While eating next morning, Doug flipped on his little transistor radio (we brought it for weather forecasts but seldom used it), and we learned it was Victoria Day, a statutory holiday in Canada. The post office would not open until tomorrow. So we declared a rest day, and it felt good for a change to sit in warm, green, leafy sunshine under a birch tree. I read a book, carved a wooden spoon, took a nap, and then crossed the river to climb the steep valley sides and discover what I could see from the rim.

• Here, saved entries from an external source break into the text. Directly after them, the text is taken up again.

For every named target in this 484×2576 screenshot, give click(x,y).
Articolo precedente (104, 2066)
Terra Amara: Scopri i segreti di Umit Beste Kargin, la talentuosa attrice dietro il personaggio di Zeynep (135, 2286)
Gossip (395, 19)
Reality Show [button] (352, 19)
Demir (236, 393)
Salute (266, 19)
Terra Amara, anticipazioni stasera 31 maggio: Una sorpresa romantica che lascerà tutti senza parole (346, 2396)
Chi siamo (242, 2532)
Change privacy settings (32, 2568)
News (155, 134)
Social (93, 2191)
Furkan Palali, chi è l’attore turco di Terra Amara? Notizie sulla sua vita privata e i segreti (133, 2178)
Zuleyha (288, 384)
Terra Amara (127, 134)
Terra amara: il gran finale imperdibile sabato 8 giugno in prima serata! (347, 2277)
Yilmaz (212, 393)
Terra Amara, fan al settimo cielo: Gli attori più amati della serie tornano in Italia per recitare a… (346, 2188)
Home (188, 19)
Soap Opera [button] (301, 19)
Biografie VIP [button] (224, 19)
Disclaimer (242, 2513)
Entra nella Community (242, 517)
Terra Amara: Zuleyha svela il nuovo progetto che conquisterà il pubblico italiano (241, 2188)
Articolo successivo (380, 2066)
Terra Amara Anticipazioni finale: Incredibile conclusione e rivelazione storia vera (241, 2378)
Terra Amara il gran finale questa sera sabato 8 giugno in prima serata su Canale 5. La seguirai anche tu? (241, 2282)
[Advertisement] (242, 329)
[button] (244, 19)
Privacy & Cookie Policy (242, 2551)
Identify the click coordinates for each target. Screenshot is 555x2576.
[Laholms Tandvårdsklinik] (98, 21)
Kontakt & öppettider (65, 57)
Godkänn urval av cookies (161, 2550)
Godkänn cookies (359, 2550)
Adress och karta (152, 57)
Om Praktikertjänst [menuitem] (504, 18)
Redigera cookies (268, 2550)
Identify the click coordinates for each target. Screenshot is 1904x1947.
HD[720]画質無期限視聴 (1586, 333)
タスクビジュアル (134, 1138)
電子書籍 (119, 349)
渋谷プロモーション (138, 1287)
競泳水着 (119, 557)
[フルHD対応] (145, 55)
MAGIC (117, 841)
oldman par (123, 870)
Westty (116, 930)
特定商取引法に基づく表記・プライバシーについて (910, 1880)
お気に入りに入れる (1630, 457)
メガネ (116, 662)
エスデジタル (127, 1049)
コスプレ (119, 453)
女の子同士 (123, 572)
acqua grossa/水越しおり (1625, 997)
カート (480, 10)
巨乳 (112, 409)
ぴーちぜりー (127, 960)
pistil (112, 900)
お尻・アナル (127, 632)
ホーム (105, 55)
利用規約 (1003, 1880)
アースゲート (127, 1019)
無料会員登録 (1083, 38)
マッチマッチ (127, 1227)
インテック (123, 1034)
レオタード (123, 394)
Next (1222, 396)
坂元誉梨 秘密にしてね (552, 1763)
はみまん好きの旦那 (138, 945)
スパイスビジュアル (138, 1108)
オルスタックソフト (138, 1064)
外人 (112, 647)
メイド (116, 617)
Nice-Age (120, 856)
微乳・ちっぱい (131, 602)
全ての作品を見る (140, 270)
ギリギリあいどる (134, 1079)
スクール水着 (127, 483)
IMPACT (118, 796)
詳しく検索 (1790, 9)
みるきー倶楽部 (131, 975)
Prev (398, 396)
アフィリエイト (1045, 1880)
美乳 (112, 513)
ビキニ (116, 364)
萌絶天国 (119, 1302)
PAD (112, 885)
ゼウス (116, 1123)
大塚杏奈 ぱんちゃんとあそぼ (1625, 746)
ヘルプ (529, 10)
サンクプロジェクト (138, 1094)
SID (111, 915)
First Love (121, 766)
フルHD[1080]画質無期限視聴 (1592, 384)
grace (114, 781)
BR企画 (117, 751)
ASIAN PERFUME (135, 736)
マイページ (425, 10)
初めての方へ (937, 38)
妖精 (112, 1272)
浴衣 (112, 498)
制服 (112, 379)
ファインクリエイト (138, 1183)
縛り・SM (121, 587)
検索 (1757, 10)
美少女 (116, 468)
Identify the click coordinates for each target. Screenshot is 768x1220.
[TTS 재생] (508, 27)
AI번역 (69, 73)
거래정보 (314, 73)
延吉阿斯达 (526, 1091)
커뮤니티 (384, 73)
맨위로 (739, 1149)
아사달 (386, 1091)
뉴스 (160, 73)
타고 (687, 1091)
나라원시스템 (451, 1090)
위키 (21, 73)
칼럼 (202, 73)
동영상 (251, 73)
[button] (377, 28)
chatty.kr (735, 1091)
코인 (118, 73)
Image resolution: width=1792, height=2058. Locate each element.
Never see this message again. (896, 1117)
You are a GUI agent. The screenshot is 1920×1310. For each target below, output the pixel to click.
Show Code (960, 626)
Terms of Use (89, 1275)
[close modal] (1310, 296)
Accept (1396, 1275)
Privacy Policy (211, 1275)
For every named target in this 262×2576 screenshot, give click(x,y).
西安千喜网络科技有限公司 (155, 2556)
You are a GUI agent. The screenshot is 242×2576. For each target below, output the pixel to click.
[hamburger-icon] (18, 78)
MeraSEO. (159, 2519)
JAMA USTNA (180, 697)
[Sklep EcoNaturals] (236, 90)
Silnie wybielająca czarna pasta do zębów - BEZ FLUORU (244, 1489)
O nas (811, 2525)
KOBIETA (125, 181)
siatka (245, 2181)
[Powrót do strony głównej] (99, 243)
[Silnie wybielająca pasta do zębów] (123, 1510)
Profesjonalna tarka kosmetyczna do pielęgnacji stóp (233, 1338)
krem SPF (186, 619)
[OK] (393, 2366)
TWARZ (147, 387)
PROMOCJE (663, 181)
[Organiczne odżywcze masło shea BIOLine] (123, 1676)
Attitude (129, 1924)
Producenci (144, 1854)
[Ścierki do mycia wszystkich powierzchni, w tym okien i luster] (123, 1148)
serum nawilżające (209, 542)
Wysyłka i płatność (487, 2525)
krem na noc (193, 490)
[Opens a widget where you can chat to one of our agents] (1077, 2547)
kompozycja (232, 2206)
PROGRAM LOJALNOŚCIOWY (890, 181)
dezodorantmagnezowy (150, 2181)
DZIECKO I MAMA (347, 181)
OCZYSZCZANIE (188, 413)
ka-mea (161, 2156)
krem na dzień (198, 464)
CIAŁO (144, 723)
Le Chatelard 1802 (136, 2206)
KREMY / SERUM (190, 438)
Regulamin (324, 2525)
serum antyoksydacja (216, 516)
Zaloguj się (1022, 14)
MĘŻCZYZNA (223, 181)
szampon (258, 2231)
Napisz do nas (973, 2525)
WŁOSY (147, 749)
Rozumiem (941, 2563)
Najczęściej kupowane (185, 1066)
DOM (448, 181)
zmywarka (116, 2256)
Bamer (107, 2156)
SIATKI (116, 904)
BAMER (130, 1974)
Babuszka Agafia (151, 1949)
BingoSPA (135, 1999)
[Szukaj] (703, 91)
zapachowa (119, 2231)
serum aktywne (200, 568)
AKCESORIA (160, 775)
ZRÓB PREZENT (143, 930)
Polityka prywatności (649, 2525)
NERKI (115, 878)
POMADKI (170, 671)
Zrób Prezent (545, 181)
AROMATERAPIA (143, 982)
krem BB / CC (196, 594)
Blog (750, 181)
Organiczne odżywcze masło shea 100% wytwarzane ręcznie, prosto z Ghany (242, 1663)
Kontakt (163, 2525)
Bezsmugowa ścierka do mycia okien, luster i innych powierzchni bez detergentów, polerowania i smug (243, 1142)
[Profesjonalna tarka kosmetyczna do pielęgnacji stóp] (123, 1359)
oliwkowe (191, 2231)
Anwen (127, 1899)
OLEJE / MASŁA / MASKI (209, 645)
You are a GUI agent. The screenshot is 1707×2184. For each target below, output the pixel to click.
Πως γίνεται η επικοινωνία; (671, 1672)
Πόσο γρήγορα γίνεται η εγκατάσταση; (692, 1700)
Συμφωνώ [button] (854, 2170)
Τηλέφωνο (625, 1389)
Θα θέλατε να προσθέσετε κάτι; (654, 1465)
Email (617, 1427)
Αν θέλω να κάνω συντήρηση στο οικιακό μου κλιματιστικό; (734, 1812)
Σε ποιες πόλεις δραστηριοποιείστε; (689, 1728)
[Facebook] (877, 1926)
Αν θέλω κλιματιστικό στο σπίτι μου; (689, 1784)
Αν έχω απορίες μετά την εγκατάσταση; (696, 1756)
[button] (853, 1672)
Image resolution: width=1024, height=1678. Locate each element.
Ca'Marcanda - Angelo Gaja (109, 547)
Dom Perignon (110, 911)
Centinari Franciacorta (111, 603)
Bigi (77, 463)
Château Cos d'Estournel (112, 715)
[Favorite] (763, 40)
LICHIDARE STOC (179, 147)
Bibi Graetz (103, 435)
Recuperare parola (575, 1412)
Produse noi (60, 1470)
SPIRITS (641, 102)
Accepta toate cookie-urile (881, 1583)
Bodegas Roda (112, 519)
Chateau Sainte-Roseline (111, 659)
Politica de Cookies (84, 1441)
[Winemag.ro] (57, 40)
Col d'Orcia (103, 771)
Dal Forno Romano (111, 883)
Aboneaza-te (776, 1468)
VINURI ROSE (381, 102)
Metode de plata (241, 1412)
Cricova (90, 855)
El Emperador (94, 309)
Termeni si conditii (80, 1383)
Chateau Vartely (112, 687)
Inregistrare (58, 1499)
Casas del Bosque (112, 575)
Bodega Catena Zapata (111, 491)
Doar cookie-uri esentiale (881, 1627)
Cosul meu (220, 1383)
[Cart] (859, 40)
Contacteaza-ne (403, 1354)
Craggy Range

As I climbed slowly, the valley unfolded beneath. At the rim I saw the river winding across the country below and felt the breeze ruffle my hair. A yellow butterfly perched on a flower attracted my attention, and a closer look revealed that it had just emerged from its cocoon. As I watched with expectation, its wings slowly stretched and expanded. It held its wings steady for a few minutes, allowing them to harden, and then after a few tentative flaps, it soared away on the gentle breeze.

Days when we didn’t travel became an important part of the journey. No progress toward the destination, but a resting of body and a refreshing of soul made further travel more rewarding.